After rigging the lottery to collect jackpots in numerous states, a former lottery employee has been sentenced to 25 years in prison.
An Iowa judge recently slapped Eddie Tipton, former security director of the Multistate Lottery Association, with the court's maximum sentence. In June, Tipton pleaded guilty to ongoing criminal conduct for a scheme that involved seven lottery tickets in five different states. He confessed to rigging computer codes to produce winning numbers, which resulted in Tipton and his co-conspirators gaining millions of dollars.
"I certainly regret my actions," Tipton said to the court. "It's difficult even saying that with all the people that I know behind me that I hurt."
Tipton will pay nearly $2.2 million in restitution to four states' lottery systems: $1.1 million to the Colorado lottery, $644,000 to the Oklahoma lottery, $391,000 to the Wisconsin lottery, and $30,000 to the Kansas lottery.

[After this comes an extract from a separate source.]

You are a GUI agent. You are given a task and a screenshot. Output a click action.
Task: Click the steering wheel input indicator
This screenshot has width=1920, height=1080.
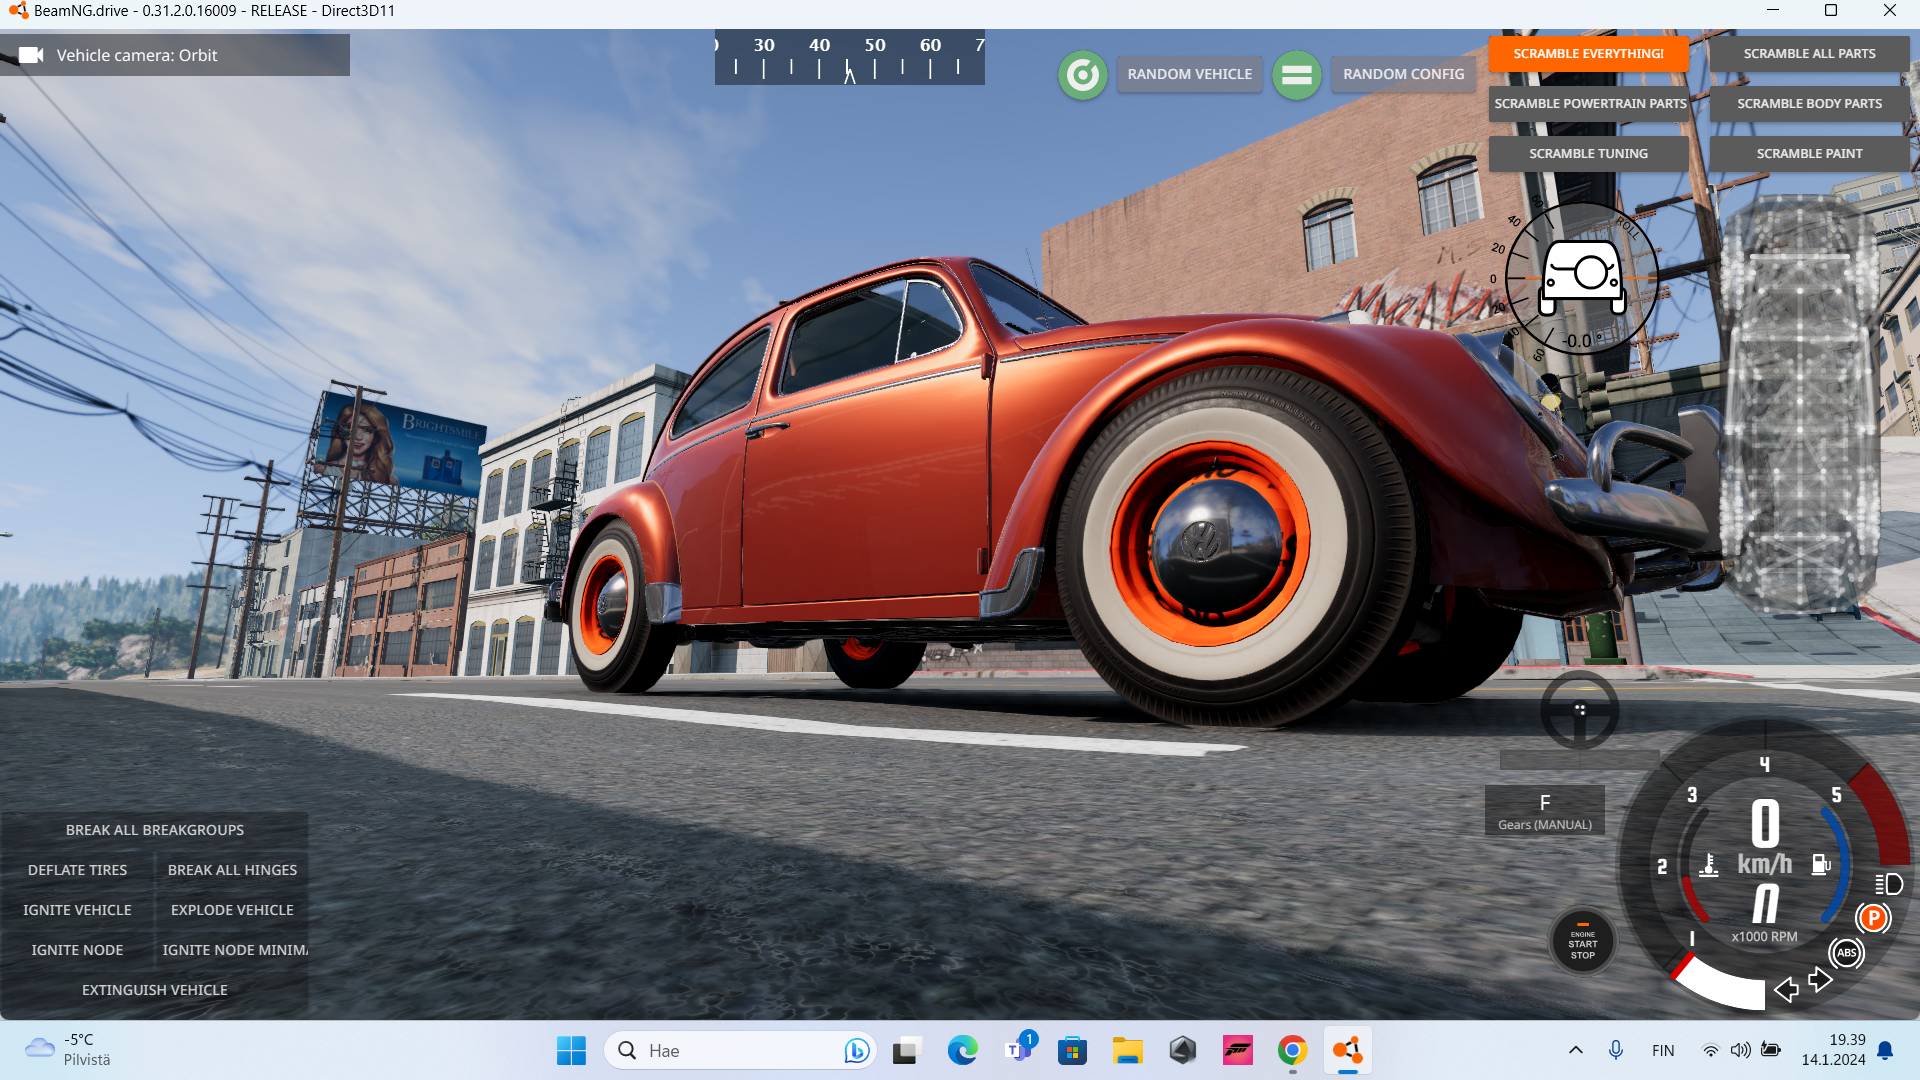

The case's prosecutor, Assistant Attorney General Rob Sand, said he plans to seize "significant amounts of restitution" from Tipton and his two accomplices, Tipton's brother and former Texas judge Tommy Tipton and friend Robert Rhodes.
Tipton, who lives in Texas, bought lottery tickets in various states and selected numbers he knew would win, after he designed the program to generated those winning numbers. Tipton would then have a third party to cash the ticket and split the prize with him.
"When you're an insider who abuses your position of trust and privilege you should expect to see the inside of a jail cell," said Sand. "We're glad that the court agreed and found it appropriate to send Mr. Tipton to prison."
Tipton is not expected to serve his full sentence. Tipton's defense lawyer says he anticipates his client will serve three to four years, and the prosecutor says Tipton, if well-behaved, will not serve more than five years.
The investigation against the Tipton first started in 2010 when a suspicious claim about a $14.3 million Hot Lotto jackpot arose in Iowa.
Tommy Tipton is currently serving a 75-day sentence in Texas for a misdemeanor theft charge and deferred judgment on a felony charge of conspiracy to commit theft. Rhodes, who attempted to redeem the $14.3 million jackpot, has pleaded guilty to fraud and is awaiting sentencing.